>>>>

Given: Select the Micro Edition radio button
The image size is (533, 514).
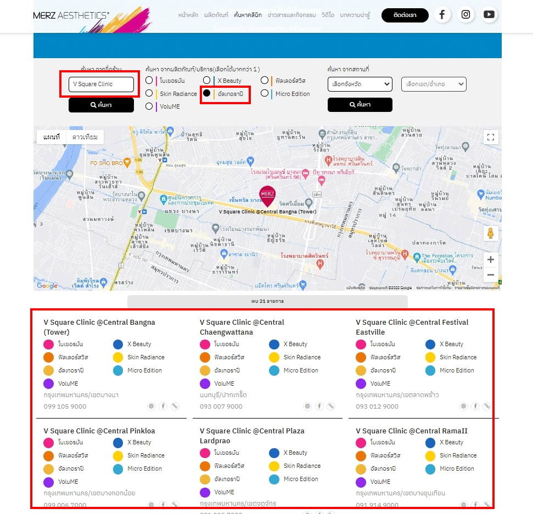Looking at the screenshot, I should point(265,94).
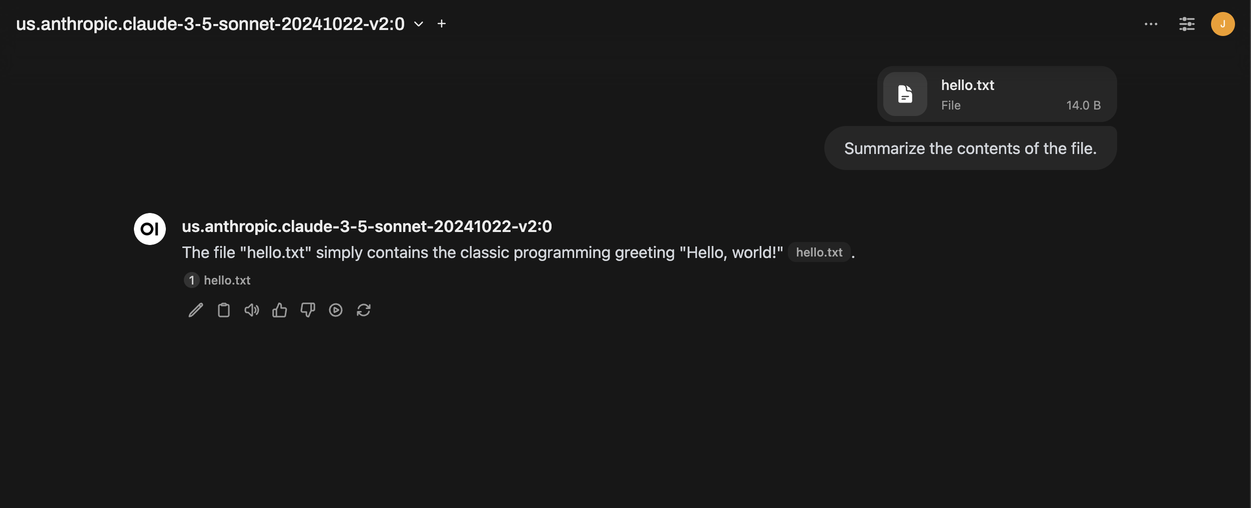This screenshot has height=508, width=1251.
Task: Click the user's summarize message bubble
Action: [x=970, y=148]
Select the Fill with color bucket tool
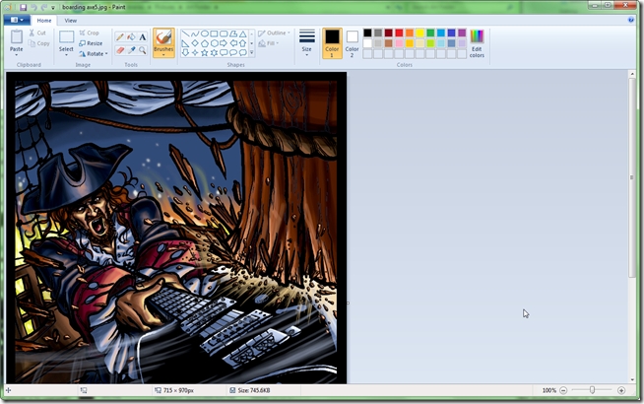Viewport: 644px width, 404px height. [131, 37]

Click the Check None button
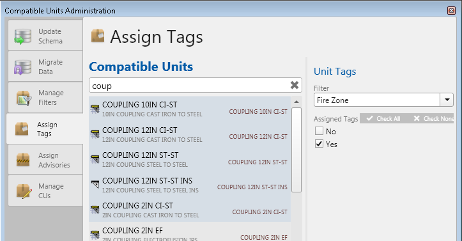[x=433, y=118]
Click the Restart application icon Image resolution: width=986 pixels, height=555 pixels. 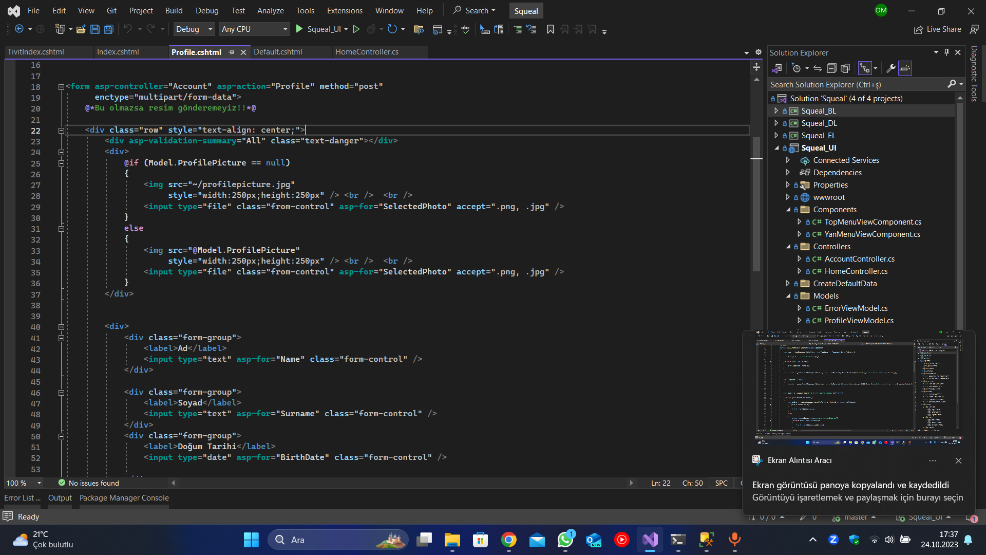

<<<<

Prompt –
Edit the listing above by replacing every occurrence of "button" with "control" and keeping everything else unchanged. Leave the pictures out of your output.

Exercise answer –
Given: Select the Micro Edition radio control
The image size is (533, 514).
Looking at the screenshot, I should point(265,94).
This screenshot has height=508, width=1251.
Task: Click the user's summarize message bubble
Action: [x=970, y=148]
Select the Fill with color bucket tool
Viewport: 644px width, 404px height. [131, 37]

Click the Check None control
[x=433, y=118]
Click the Restart application icon Image resolution: width=986 pixels, height=555 pixels. 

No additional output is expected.